● Goal
Reproduce the post below, on whether `free` should take a `const void *`, in full and without changes.

● Excerpted text
Re: So You Think You Can Const?

Kaz Kylheku <643-408-1753@kylheku.com> writes:

On 2025-01-09, Keith Thompson <Keith.S.Thompson+u@gmail.com> wrote:
>

Julio Di Egidio <julio@diegidio.name> writes:
>

On 08/01/2025 17:48, Andrey Tarasevich wrote:

>
[...]
>

It is perfectly safe.  One can even argue that standard declaration
if `free` as `void free(void *)` is defective.  It should have been
`void free(const void *)` from the very beginning.

>
I do not understand that:  `free` is changing the pointed data, so
how can `const void *` even be "correct"?

>
No, `free` doesn't (necessarily) change the pointed-to data.
Any attempt to access the allocated data after free() has undefined
behavior, so it might be modified, but all free() needs to do is
make it available for further allocation.  It might do so without
touching the data itself.

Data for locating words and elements
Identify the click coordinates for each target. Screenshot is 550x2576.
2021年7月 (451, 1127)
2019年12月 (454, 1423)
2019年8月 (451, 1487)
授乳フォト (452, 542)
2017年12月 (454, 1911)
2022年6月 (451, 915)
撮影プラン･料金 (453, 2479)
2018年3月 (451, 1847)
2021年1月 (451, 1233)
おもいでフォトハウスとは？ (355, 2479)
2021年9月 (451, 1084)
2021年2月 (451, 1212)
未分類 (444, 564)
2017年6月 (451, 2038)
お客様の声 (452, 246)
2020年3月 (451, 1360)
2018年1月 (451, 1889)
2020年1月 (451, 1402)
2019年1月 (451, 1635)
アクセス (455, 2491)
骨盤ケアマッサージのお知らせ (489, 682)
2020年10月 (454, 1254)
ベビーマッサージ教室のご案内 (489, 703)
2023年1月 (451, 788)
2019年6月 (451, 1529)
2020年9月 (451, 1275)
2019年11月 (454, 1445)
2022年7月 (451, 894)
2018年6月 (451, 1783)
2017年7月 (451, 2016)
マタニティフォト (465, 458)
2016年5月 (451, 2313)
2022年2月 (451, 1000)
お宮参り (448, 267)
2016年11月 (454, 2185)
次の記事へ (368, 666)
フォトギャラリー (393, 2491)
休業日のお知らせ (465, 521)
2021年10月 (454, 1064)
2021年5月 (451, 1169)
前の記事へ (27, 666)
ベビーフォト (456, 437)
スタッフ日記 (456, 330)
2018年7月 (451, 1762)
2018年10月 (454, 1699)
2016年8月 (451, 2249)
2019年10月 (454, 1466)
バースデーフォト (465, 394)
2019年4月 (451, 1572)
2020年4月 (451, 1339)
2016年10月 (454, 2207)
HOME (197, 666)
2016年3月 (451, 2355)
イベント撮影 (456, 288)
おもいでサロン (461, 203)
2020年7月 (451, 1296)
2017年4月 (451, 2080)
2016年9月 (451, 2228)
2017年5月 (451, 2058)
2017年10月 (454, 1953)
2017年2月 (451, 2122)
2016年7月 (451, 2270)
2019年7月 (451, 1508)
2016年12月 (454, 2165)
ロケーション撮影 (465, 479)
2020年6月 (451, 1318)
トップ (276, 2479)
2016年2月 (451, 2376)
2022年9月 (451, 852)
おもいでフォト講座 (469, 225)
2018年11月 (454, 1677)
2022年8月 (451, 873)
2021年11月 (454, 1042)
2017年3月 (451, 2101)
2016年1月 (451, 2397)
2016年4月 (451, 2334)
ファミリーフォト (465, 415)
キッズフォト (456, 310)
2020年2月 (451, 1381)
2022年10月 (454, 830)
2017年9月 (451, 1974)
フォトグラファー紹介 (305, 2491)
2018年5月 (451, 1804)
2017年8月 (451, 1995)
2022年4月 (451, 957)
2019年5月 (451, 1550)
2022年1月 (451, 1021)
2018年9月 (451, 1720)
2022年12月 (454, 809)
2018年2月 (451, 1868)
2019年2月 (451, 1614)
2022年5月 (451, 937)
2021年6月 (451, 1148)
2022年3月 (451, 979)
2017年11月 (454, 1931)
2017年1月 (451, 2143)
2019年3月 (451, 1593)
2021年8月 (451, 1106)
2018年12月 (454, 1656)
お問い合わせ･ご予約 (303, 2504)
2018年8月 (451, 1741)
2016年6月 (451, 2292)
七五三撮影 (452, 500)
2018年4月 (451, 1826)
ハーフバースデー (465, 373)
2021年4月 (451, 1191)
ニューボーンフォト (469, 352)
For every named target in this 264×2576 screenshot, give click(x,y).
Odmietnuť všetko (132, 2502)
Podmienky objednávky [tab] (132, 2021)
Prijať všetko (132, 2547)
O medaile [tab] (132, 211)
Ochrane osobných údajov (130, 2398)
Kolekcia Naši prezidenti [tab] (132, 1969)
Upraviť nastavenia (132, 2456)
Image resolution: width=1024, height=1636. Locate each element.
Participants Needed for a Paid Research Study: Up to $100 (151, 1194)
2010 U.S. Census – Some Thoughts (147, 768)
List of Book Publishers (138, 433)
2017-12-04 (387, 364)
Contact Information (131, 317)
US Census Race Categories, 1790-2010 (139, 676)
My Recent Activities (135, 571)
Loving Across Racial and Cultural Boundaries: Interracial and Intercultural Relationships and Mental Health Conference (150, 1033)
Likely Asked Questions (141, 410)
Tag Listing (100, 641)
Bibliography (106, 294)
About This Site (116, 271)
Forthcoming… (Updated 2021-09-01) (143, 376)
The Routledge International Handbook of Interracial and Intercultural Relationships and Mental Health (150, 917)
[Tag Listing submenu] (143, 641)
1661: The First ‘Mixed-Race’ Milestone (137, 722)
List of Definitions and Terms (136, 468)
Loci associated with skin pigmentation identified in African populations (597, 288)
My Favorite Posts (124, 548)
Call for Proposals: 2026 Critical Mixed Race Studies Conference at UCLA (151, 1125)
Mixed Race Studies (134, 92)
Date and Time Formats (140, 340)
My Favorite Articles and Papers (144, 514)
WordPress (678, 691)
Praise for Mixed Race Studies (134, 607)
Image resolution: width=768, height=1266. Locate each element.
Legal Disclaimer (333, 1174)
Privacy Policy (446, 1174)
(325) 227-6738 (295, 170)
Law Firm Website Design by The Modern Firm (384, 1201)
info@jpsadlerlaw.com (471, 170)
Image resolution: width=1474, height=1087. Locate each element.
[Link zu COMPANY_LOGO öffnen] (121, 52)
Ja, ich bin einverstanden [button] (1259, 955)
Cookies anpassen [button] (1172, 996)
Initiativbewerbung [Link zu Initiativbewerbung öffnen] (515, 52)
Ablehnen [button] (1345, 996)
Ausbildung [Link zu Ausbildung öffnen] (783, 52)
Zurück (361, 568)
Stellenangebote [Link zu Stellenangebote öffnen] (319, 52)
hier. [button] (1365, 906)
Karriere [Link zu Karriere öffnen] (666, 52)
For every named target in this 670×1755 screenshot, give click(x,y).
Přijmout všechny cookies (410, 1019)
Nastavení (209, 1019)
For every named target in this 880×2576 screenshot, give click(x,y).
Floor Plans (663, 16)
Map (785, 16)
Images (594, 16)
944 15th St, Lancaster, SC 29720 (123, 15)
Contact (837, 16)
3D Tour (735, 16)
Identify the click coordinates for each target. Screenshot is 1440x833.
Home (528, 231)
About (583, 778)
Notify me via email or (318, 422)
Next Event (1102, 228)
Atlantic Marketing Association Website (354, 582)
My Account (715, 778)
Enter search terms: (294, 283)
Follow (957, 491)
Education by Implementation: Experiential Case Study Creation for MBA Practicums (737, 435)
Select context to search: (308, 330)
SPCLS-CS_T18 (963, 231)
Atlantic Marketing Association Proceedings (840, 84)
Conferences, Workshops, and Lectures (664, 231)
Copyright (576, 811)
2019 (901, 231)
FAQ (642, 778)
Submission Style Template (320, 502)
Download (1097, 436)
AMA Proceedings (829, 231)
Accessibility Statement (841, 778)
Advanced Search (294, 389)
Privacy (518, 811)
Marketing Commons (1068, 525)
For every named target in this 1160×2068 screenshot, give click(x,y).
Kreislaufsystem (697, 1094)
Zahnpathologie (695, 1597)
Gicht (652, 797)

● Written response
Re: So You Think You Can Const?

Kaz Kylheku <643-408-1753@kylheku.com> writes:

On 2025-01-09, Keith Thompson <Keith.S.Thompson+u@gmail.com> wrote:
>

Julio Di Egidio <julio@diegidio.name> writes:
>

On 08/01/2025 17:48, Andrey Tarasevich wrote:

>
[...]
>

It is perfectly safe.  One can even argue that standard declaration
if `free` as `void free(void *)` is defective.  It should have been
`void free(const void *)` from the very beginning.

>
I do not understand that:  `free` is changing the pointed data, so
how can `const void *` even be "correct"?

>
No, `free` doesn't (necessarily) change the pointed-to data.
Any attempt to access the allocated data after free() has undefined
behavior, so it might be modified, but all free() needs to do is
make it available for further allocation.  It might do so without
touching the data itself.